Wi-Fi access points on city’s buses may harm health: TEPCA

By Lee I-chia  /  Staff reporter

Claiming that Wi-Fi access points installed at the rear of buses in Taipei would cause a negative electromagnetic radiation effect on passengers, the Taiwan Electromagnetic Radiation Hazard Protection and Control Association (TEPCA) yesterday urged the city government to post a warning notice near the back seats.

Members of the association said that by using electromagnetic radiation detectors to test the radiation levels close to the Wi-Fi access points, they had discovered that levels could reach as high as 10,000 to 100,000 times the background level.

“Wi-Fi is a possible carcinogen, and long-term exposure can cause headaches, anxiety, discomfort and may even cause cancer,” TEPCA director Jennifer Nien (粘麗玉) said. “It is not the correct decision to install Wi-Fi access points near bus drivers.”

However, she said passengers should also be warned about the electromagnetic radiation emitted by the Wi-Fi access points by adding a warning notice such as: “Stay away” or “Avoid staying for too long” near the back seats of buses, stressing that especially pregnant women, children, elderly people and people suffering from illnesses should avoid the back seat.

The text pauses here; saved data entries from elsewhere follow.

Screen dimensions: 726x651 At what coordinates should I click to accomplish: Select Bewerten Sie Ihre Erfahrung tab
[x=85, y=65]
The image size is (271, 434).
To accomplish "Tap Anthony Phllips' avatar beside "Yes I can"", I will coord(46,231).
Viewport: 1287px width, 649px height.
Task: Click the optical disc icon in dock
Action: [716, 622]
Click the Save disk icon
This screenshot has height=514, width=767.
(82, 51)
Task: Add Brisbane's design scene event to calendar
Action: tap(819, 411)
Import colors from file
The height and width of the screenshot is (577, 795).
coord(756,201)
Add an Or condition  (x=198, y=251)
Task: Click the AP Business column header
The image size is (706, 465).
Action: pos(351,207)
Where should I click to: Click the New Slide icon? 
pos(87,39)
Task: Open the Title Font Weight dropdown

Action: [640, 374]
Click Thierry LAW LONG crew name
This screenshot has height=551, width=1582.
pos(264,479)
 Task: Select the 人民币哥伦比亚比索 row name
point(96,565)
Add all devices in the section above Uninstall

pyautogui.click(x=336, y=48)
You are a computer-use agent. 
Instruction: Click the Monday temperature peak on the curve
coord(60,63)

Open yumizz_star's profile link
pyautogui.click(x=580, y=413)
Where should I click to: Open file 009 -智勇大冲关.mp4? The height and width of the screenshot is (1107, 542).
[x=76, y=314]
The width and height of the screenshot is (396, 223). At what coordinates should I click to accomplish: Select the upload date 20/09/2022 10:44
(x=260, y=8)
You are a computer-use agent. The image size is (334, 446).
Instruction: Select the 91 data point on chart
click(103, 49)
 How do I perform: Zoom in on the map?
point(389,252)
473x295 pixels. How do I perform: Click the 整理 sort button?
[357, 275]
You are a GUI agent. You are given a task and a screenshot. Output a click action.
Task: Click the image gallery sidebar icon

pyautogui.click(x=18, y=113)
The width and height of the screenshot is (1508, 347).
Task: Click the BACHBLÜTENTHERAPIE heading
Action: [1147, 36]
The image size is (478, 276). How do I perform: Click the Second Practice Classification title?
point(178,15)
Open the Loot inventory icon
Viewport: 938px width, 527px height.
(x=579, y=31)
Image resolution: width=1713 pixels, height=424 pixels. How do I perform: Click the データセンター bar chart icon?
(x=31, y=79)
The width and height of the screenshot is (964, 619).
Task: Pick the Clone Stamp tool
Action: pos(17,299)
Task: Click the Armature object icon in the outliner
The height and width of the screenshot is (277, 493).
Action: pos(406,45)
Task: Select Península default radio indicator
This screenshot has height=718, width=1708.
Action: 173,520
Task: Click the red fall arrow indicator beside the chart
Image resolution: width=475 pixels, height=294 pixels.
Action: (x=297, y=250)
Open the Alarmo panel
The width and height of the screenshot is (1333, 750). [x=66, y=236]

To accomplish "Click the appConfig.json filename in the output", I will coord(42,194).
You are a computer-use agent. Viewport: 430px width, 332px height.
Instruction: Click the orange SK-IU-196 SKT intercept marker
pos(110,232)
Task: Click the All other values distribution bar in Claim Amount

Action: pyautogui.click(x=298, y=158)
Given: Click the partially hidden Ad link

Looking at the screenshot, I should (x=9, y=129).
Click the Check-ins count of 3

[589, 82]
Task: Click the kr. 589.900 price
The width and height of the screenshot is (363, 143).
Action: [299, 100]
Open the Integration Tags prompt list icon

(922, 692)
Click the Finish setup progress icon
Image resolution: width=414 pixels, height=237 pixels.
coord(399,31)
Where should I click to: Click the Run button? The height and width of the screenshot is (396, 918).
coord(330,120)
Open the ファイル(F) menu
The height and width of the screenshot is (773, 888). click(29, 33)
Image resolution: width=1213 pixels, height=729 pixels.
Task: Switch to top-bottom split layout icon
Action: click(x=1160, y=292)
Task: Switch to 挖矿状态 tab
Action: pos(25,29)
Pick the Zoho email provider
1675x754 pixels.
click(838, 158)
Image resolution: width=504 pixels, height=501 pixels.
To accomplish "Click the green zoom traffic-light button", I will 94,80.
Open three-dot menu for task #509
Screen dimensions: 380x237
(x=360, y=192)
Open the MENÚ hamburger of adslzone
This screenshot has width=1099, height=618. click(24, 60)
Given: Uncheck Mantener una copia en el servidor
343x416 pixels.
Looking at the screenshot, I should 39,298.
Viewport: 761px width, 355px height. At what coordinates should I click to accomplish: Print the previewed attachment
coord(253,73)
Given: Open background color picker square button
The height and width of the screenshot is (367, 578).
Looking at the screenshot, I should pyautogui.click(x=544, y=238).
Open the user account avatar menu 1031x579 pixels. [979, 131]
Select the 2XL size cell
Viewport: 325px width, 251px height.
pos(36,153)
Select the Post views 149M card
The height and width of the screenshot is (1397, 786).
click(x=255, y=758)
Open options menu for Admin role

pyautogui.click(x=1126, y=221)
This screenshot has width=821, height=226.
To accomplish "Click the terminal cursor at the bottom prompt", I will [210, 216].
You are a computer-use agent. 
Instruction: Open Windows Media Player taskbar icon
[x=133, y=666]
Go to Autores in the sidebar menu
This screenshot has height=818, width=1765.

At the association’s press conference yesterday, Taipei City Government Department of Information Technology Commissioner Chan Te-tsun (詹德存) said the Wi-Fi access points on the city’s buses have been examined by the National Communications Commission and the levels of electromagnetic waves emitted fall within the reference level stipulated by the Environmental Protection Administration (EPA).

There is no clear evidence that Wi-Fi signals harm human health, he said.

In tests held by members of the association on a bus yesterday, the results showed the levels to be below the EPA’s reference level, so Chan said it was unnecessary to post warning notices that may cause panic.

However, TEPCA board member Wu Li-hui (吳麗慧) said the measurements used by the city government and the association were different and that may cause the public to underestimate the levels of electromagnetic radiation that they are being exposed to.

Nien said TEPCA would invite Taipei City Government officials to conduct joint tests to confirm the actual levels of electromagnetic radiation emitted.